- [WORK TO BE COMPLETED]: Return the listing below in full, exactly.

- [AVAILABLE RECORDS]:
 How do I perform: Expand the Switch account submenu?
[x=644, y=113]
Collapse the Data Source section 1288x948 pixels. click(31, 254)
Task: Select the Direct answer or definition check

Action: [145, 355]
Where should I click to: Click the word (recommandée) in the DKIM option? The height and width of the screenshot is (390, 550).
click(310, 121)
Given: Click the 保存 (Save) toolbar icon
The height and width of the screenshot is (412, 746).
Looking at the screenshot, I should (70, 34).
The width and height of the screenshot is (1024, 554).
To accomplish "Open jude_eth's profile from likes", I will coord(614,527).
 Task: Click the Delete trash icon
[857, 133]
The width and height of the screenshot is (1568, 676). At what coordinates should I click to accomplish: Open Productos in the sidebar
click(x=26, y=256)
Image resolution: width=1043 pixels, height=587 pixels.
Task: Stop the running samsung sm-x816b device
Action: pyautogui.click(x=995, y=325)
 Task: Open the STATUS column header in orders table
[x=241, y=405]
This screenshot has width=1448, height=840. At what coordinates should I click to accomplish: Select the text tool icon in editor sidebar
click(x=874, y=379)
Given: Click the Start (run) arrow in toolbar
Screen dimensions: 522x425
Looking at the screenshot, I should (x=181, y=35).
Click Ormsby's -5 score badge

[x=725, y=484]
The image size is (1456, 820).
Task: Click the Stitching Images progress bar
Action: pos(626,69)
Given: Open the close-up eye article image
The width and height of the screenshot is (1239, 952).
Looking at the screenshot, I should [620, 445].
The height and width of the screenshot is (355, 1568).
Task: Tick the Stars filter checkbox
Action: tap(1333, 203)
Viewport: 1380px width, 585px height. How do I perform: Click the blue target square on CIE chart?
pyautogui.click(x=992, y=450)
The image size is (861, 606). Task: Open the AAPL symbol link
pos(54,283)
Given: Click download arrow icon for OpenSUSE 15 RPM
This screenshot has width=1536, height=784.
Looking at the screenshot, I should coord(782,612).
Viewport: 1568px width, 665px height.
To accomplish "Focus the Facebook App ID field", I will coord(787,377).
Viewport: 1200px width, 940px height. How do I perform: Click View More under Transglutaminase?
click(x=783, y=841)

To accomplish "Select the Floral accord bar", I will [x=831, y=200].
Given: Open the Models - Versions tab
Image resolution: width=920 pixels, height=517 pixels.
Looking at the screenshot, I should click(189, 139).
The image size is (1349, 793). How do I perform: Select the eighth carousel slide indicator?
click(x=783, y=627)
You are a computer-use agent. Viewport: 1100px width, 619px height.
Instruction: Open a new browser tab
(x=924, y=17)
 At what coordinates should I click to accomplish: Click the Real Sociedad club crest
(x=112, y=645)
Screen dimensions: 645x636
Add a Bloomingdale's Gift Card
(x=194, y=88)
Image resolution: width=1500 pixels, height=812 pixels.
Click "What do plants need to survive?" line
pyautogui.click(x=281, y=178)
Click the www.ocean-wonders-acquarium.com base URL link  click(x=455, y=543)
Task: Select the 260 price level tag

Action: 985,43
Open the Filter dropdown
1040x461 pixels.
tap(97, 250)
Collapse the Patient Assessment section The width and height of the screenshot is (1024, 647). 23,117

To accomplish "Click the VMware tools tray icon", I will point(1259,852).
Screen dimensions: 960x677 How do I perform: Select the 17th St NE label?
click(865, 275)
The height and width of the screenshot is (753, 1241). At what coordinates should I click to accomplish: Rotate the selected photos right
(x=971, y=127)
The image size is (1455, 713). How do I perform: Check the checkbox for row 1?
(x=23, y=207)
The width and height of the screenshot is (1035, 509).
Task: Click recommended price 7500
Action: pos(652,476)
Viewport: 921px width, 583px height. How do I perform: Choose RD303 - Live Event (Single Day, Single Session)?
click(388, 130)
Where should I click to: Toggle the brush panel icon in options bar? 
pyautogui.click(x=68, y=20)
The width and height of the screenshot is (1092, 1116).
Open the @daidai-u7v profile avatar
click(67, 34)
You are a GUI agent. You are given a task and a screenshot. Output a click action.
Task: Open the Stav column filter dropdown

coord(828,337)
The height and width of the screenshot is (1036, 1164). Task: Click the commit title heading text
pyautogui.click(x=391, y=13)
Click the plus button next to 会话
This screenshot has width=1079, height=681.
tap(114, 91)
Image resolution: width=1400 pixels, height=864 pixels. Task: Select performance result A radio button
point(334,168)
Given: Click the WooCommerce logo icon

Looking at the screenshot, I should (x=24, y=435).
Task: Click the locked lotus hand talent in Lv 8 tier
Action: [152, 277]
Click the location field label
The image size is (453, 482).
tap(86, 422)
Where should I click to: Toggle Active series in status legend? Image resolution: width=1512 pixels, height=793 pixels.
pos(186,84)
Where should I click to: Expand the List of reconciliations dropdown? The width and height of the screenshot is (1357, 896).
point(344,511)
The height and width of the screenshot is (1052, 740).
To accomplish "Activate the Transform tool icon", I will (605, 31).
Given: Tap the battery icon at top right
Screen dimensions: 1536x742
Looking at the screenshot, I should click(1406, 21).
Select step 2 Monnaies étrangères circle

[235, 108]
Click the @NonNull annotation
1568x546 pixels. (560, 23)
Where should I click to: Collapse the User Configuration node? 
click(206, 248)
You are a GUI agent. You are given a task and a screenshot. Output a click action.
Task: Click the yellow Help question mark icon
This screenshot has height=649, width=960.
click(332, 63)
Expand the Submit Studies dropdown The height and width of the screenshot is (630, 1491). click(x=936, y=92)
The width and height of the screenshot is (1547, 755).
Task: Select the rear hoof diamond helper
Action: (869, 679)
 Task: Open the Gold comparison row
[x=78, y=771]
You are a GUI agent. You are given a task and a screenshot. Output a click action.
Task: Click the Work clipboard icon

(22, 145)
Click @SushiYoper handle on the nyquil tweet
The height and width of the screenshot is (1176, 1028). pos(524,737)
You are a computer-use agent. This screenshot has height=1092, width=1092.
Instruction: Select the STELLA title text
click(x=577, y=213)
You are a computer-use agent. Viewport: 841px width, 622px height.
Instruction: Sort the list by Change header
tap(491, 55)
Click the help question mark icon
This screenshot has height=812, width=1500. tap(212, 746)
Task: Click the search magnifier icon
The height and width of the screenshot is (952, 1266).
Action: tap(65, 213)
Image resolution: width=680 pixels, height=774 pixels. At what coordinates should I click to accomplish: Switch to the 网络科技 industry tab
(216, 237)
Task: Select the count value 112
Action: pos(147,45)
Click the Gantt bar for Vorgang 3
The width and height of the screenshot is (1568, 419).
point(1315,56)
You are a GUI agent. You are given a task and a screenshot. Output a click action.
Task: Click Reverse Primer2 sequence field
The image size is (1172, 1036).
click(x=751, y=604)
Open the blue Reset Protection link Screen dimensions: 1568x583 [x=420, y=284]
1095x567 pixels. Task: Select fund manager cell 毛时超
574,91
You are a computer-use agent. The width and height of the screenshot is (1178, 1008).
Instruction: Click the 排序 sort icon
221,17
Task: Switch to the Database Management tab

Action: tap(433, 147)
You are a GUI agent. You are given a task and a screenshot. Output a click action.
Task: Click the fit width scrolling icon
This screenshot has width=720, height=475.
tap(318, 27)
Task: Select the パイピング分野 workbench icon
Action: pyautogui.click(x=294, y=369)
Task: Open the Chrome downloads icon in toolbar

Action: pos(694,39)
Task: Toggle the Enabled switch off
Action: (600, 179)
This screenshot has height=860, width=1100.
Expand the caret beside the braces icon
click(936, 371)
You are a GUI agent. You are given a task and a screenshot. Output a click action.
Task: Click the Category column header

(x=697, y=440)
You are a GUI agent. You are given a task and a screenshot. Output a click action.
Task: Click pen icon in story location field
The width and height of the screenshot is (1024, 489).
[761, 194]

- [REPLY TO THE EXERCISE]:
 How do I perform: Expand the Switch account submenu?
[x=644, y=113]
Collapse the Data Source section 1288x948 pixels. click(31, 254)
Task: Select the Direct answer or definition check

Action: [145, 355]
Where should I click to: Click the word (recommandée) in the DKIM option? The height and width of the screenshot is (390, 550).
click(310, 121)
Given: Click the 保存 (Save) toolbar icon
The height and width of the screenshot is (412, 746).
Looking at the screenshot, I should (70, 34).
The width and height of the screenshot is (1024, 554).
To accomplish "Open jude_eth's profile from likes", I will coord(614,527).
 Task: Click the Delete trash icon
[857, 133]
The width and height of the screenshot is (1568, 676). At what coordinates should I click to accomplish: Open Productos in the sidebar
click(x=26, y=256)
Image resolution: width=1043 pixels, height=587 pixels.
Task: Stop the running samsung sm-x816b device
Action: pyautogui.click(x=995, y=325)
 Task: Open the STATUS column header in orders table
[x=241, y=405]
This screenshot has width=1448, height=840. At what coordinates should I click to accomplish: Select the text tool icon in editor sidebar
click(x=874, y=379)
Given: Click the Start (run) arrow in toolbar
Screen dimensions: 522x425
Looking at the screenshot, I should (x=181, y=35).
Click Ormsby's -5 score badge

[x=725, y=484]
The image size is (1456, 820).
Task: Click the Stitching Images progress bar
Action: pos(626,69)
Given: Open the close-up eye article image
The width and height of the screenshot is (1239, 952).
Looking at the screenshot, I should [620, 445].
The height and width of the screenshot is (355, 1568).
Task: Tick the Stars filter checkbox
Action: tap(1333, 203)
Viewport: 1380px width, 585px height. How do I perform: Click the blue target square on CIE chart?
pyautogui.click(x=992, y=450)
The image size is (861, 606). Task: Open the AAPL symbol link
pos(54,283)
Given: Click download arrow icon for OpenSUSE 15 RPM
This screenshot has width=1536, height=784.
Looking at the screenshot, I should coord(782,612).
Viewport: 1568px width, 665px height.
To accomplish "Focus the Facebook App ID field", I will coord(787,377).
Viewport: 1200px width, 940px height. How do I perform: Click View More under Transglutaminase?
click(x=783, y=841)

To accomplish "Select the Floral accord bar", I will [x=831, y=200].
Given: Open the Models - Versions tab
Image resolution: width=920 pixels, height=517 pixels.
Looking at the screenshot, I should click(189, 139).
The image size is (1349, 793). How do I perform: Select the eighth carousel slide indicator?
click(x=783, y=627)
You are a computer-use agent. Viewport: 1100px width, 619px height.
Instruction: Open a new browser tab
(x=924, y=17)
 At what coordinates should I click to accomplish: Click the Real Sociedad club crest
(x=112, y=645)
Screen dimensions: 645x636
Add a Bloomingdale's Gift Card
(x=194, y=88)
Image resolution: width=1500 pixels, height=812 pixels.
Click "What do plants need to survive?" line
pyautogui.click(x=281, y=178)
Click the www.ocean-wonders-acquarium.com base URL link  click(x=455, y=543)
Task: Select the 260 price level tag

Action: 985,43
Open the Filter dropdown
1040x461 pixels.
tap(97, 250)
Collapse the Patient Assessment section The width and height of the screenshot is (1024, 647). 23,117

To accomplish "Click the VMware tools tray icon", I will point(1259,852).
Screen dimensions: 960x677 How do I perform: Select the 17th St NE label?
click(865, 275)
The height and width of the screenshot is (753, 1241). At what coordinates should I click to accomplish: Rotate the selected photos right
(x=971, y=127)
The image size is (1455, 713). How do I perform: Check the checkbox for row 1?
(x=23, y=207)
The width and height of the screenshot is (1035, 509).
Task: Click recommended price 7500
Action: pos(652,476)
Viewport: 921px width, 583px height. How do I perform: Choose RD303 - Live Event (Single Day, Single Session)?
click(388, 130)
Where should I click to: Toggle the brush panel icon in options bar? 
pyautogui.click(x=68, y=20)
The width and height of the screenshot is (1092, 1116).
Open the @daidai-u7v profile avatar
click(67, 34)
You are a GUI agent. You are given a task and a screenshot. Output a click action.
Task: Open the Stav column filter dropdown

coord(828,337)
The height and width of the screenshot is (1036, 1164). Task: Click the commit title heading text
pyautogui.click(x=391, y=13)
Click the plus button next to 会话
This screenshot has width=1079, height=681.
tap(114, 91)
Image resolution: width=1400 pixels, height=864 pixels. Task: Select performance result A radio button
point(334,168)
Given: Click the WooCommerce logo icon

Looking at the screenshot, I should (x=24, y=435).
Task: Click the locked lotus hand talent in Lv 8 tier
Action: [152, 277]
Click the location field label
The image size is (453, 482).
tap(86, 422)
Where should I click to: Toggle Active series in status legend? Image resolution: width=1512 pixels, height=793 pixels.
pos(186,84)
Where should I click to: Expand the List of reconciliations dropdown? The width and height of the screenshot is (1357, 896).
point(344,511)
The height and width of the screenshot is (1052, 740).
To accomplish "Activate the Transform tool icon", I will (605, 31).
Given: Tap the battery icon at top right
Screen dimensions: 1536x742
Looking at the screenshot, I should click(1406, 21).
Select step 2 Monnaies étrangères circle

[235, 108]
Click the @NonNull annotation
1568x546 pixels. (560, 23)
Where should I click to: Collapse the User Configuration node? 
click(206, 248)
You are a GUI agent. You are given a task and a screenshot. Output a click action.
Task: Click the yellow Help question mark icon
This screenshot has height=649, width=960.
click(332, 63)
Expand the Submit Studies dropdown The height and width of the screenshot is (630, 1491). click(x=936, y=92)
The width and height of the screenshot is (1547, 755).
Task: Select the rear hoof diamond helper
Action: (869, 679)
 Task: Open the Gold comparison row
[x=78, y=771]
You are a GUI agent. You are given a task and a screenshot. Output a click action.
Task: Click the Work clipboard icon

(22, 145)
Click @SushiYoper handle on the nyquil tweet
The height and width of the screenshot is (1176, 1028). pos(524,737)
You are a computer-use agent. This screenshot has height=1092, width=1092.
Instruction: Select the STELLA title text
click(x=577, y=213)
You are a computer-use agent. Viewport: 841px width, 622px height.
Instruction: Sort the list by Change header
tap(491, 55)
Click the help question mark icon
This screenshot has height=812, width=1500. tap(212, 746)
Task: Click the search magnifier icon
The height and width of the screenshot is (952, 1266).
Action: tap(65, 213)
Image resolution: width=680 pixels, height=774 pixels. At what coordinates should I click to accomplish: Switch to the 网络科技 industry tab
(216, 237)
Task: Select the count value 112
Action: pos(147,45)
Click the Gantt bar for Vorgang 3
The width and height of the screenshot is (1568, 419).
point(1315,56)
You are a GUI agent. You are given a task and a screenshot. Output a click action.
Task: Click Reverse Primer2 sequence field
The image size is (1172, 1036).
click(x=751, y=604)
Open the blue Reset Protection link Screen dimensions: 1568x583 [x=420, y=284]
1095x567 pixels. Task: Select fund manager cell 毛时超
574,91
You are a computer-use agent. The width and height of the screenshot is (1178, 1008).
Instruction: Click the 排序 sort icon
221,17
Task: Switch to the Database Management tab

Action: tap(433, 147)
You are a GUI agent. You are given a task and a screenshot. Output a click action.
Task: Click the fit width scrolling icon
This screenshot has width=720, height=475.
tap(318, 27)
Task: Select the パイピング分野 workbench icon
Action: pyautogui.click(x=294, y=369)
Task: Open the Chrome downloads icon in toolbar

Action: pos(694,39)
Task: Toggle the Enabled switch off
Action: (600, 179)
This screenshot has height=860, width=1100.
Expand the caret beside the braces icon
click(936, 371)
You are a GUI agent. You are given a task and a screenshot. Output a click action.
Task: Click the Category column header

(x=697, y=440)
You are a GUI agent. You are given a task and a screenshot. Output a click action.
Task: Click pen icon in story location field
The width and height of the screenshot is (1024, 489).
[761, 194]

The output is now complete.